*To be done*:
1. Copy word for word the stretch of the tbook formula documentation from "In principle, you" through "contains valid MathML.)".
2. Which attribute names appear in the table at the top of the tbook formula documentation?
3. Write what comes next in the tbook formula documentation, picking up after its final sentence.

*Text extract*:

------------------------------------------------

NameTypeDefault Value
xmlns CDATA "" (fixed)
style CDATA None
class CDATA None
id ID None

Parameter Entities

The following parameter entities contain m: indexinline, inline

Description

Corresponds to $...$ in LaTeX, but uses a somewhat different expression syntax, see below. Attention: If it has an id, it's becoming a displayed Formula, with a number.

You can use <m> inside MathML's <math>. The same applies to <ch> and <unit>.

In principle, you can use <m> wherever you can use <mrow>. However, sometimes it may be necessary to enclose <m> and friends with <mrow>, because they may expand to multiple MathML elements.

tbook's “almost LaTeX” formula syntax

You can use directly MathML's presentation markup in tbook files. For this, insert <math> elements without worrying about namespaces. But except for not too complicated equations this is quite longish.

tbook's formula elements <m> and friends use simplified LaTeX syntax. You may use roots, fractions, standard functions like “$\sin$”, stretchable braces, sub- and superscripts and accents. You may nest these structures so deep until your XSLT processor complains. And you can use these elements inside MathML to get the best of both worlds. (However HTML output only contains valid MathML.)

------------------------------------------------

*Source excerpt*:
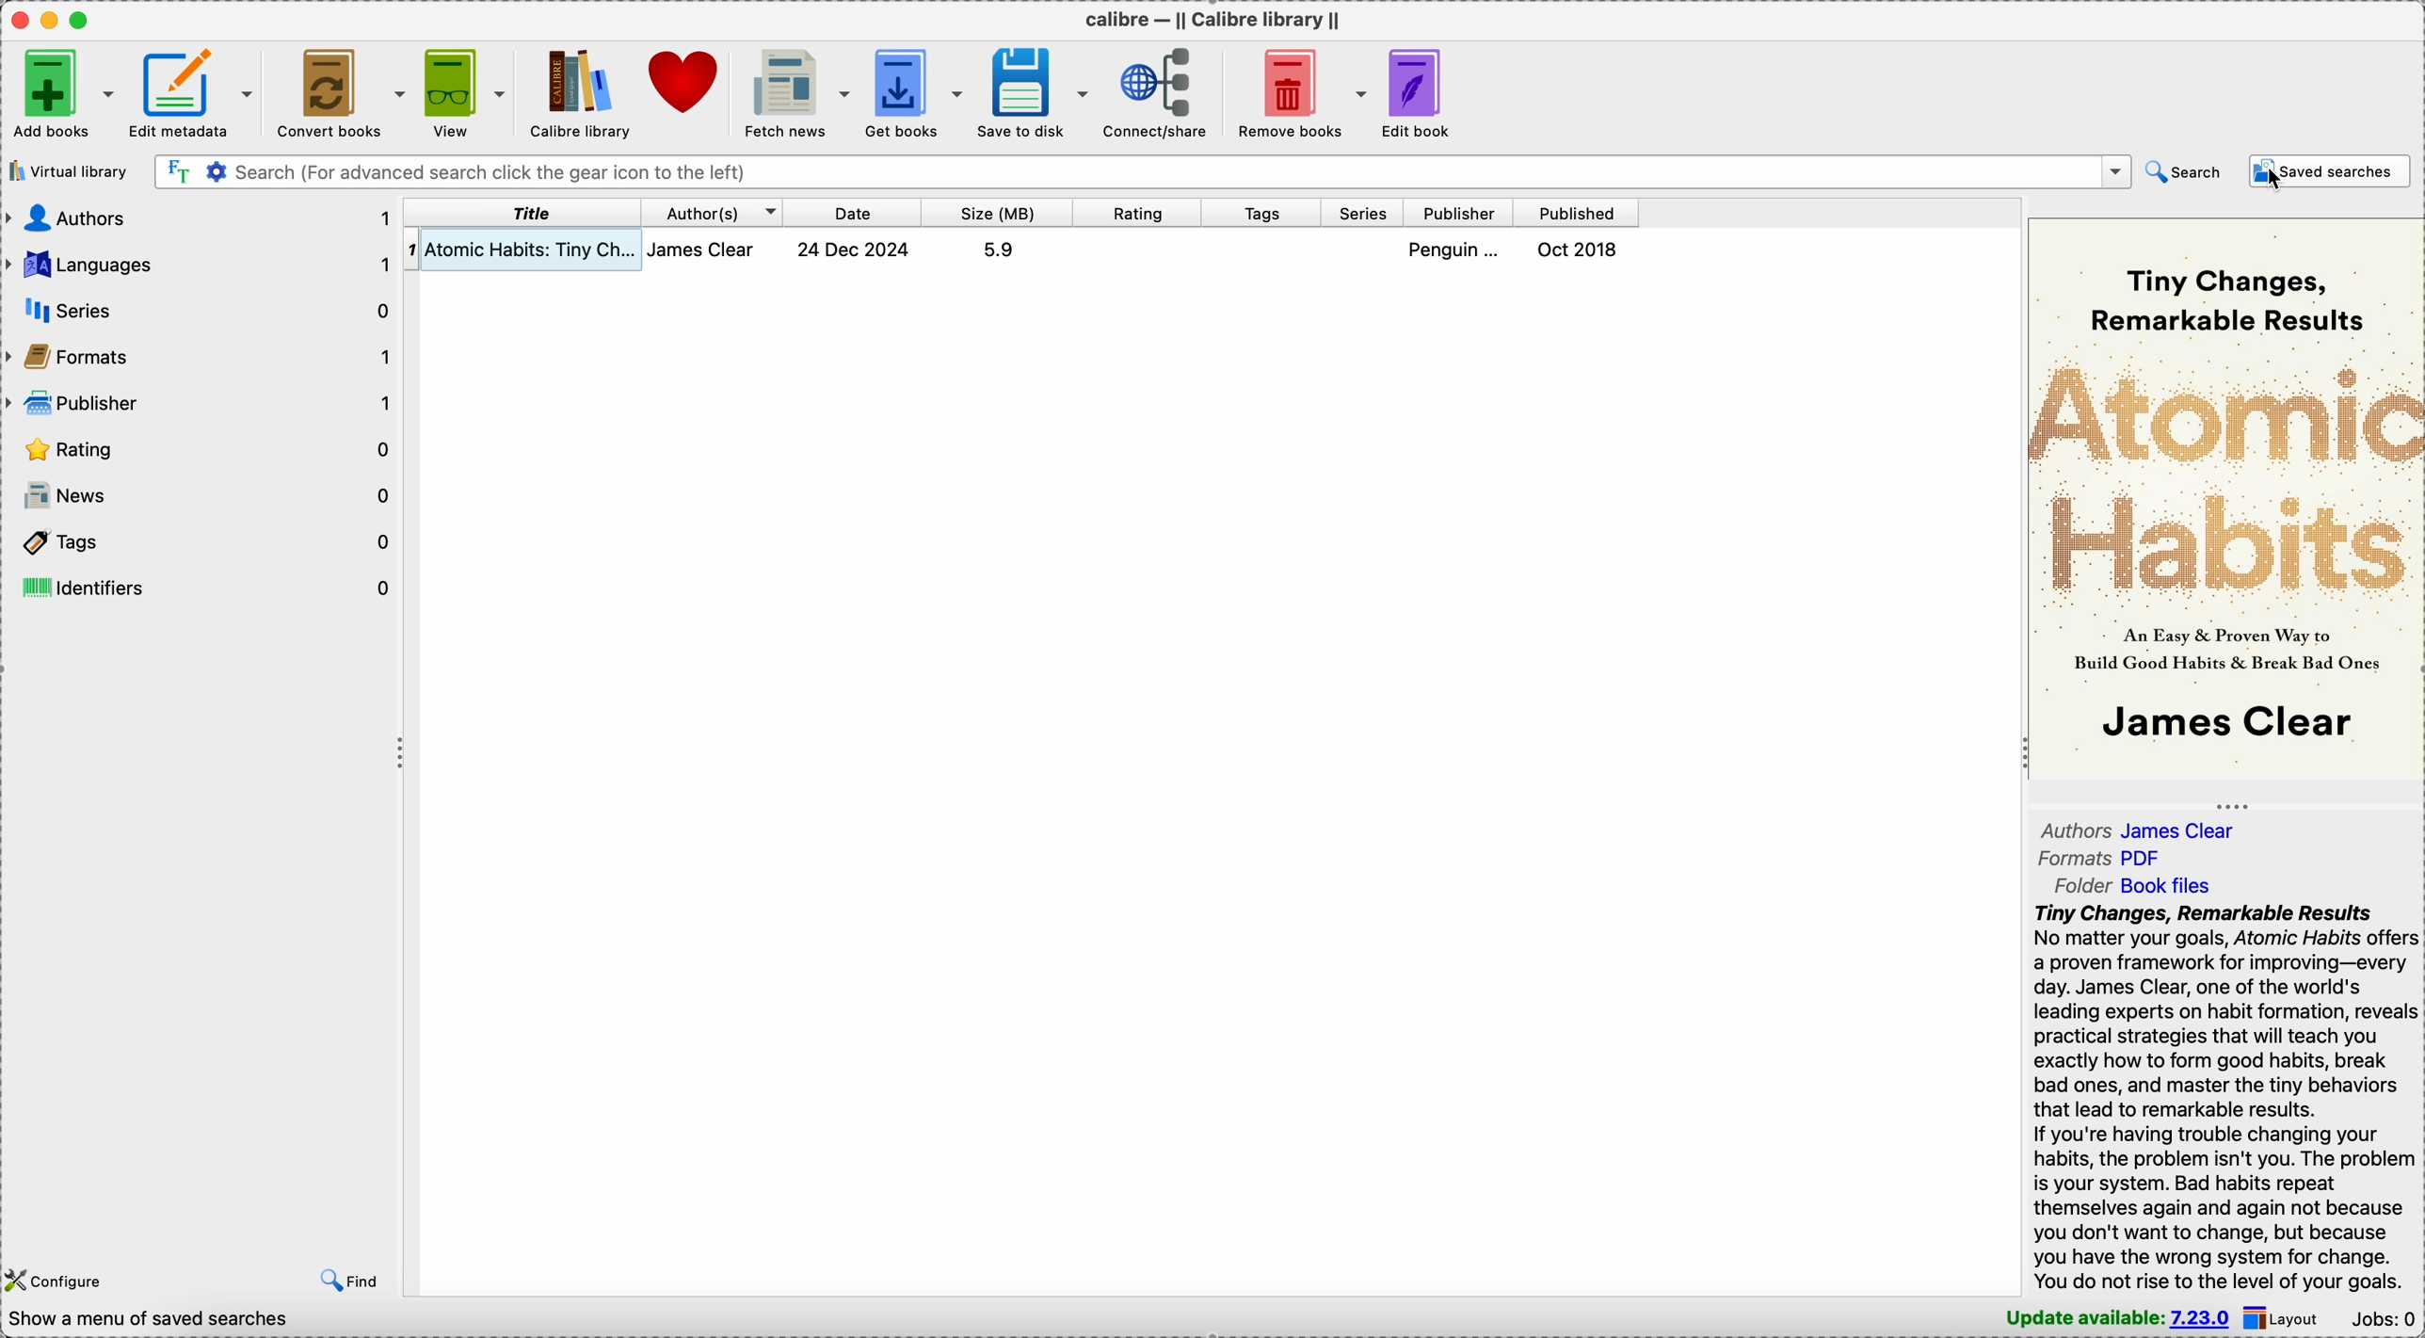 The image size is (2425, 1338). Describe the element at coordinates (200, 451) in the screenshot. I see `rating` at that location.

------------------------------------------------

*Task results*:
1.
In principle, you can use <m> wherever you can use <mrow>. However, sometimes it may be necessary to enclose <m> and friends with <mrow>, because they may expand to multiple MathML elements.

tbook's “almost LaTeX” formula syntax

You can use directly MathML's presentation markup in tbook files. For this, insert <math> elements without worrying about namespaces. But except for not too complicated equations this is quite longish.

tbook's formula elements <m> and friends use simplified LaTeX syntax. You may use roots, fractions, standard functions like “$\sin$”, stretchable braces, sub- and superscripts and accents. You may nest these structures so deep until your XSLT processor complains. And you can use these elements inside MathML to get the best of both worlds. (However HTML output only contains valid MathML.)

2. xmlns, style, class, id

3.
Roots work with \sqrt, fractions with \frac, just as in LaTeX. Human text is included via \text that is known from AmSTeX. Standard functions are typed without a `\'. Stretchable braces are all braces immediately within a {...} grouping. Sub- and superscrips as in LaTeX, but always a possible subscript before the superscript. Accents are just written immediately before the accented variable or group, they're made wide accents if necessary. If you make a space between accent and anything that follows, the accent is treated as an operator. (So, a \vec becomes a \to.)

Here an example:

<m>&Hat;{1-x_{\text{eff}}} &ne; {( &int;_0^&infin; sin(&tilde;x)
                               \frac{\sqrt[3]{1/e}}&beta; dx )}
                          &ne; lim_{x &rarr; &infin;}\frac1x</m>

becomes

For HTML output, the responsible stylesheet produces:

<math><mover accent="true"><mrow><mn>1</mn><mo>-</mo><msub><mi>x</mi>
<mrow><mtext>eff</mtext></mrow></msub></mrow>
<mo>&Hat;</mo></mover><mo>&ne;</mo><mrow><mo>(</mo>
<munderover><mo>&int;</mo><mn>0</mn><mo>&infin;</mo></munderover>
<mi>sin</mi><mo stretchy="false">(</mo><mover accent="true">
<mi>x</mi><mo>~</mo></mover><mo stretchy="false">)</mo>
<mfrac><mrow><mroot><mrow><mn>1</mn><mo>/</mo><mi>e</mi></mrow>
<mn>3</mn></mroot></mrow><mi>&beta</mi></mfrac><mi>d</mi><mi>x</mi>
<mo>)</mo></mrow><mo>&ne;</mo><munder><mi>lim</mi><mrow><mi>x</mi>
<mo>&rarr;</mo><mo>&infin;</mo></mrow></munder><mfrac><mn>1</mn>
<mi>x</mi></mfrac></math>

Lucky us.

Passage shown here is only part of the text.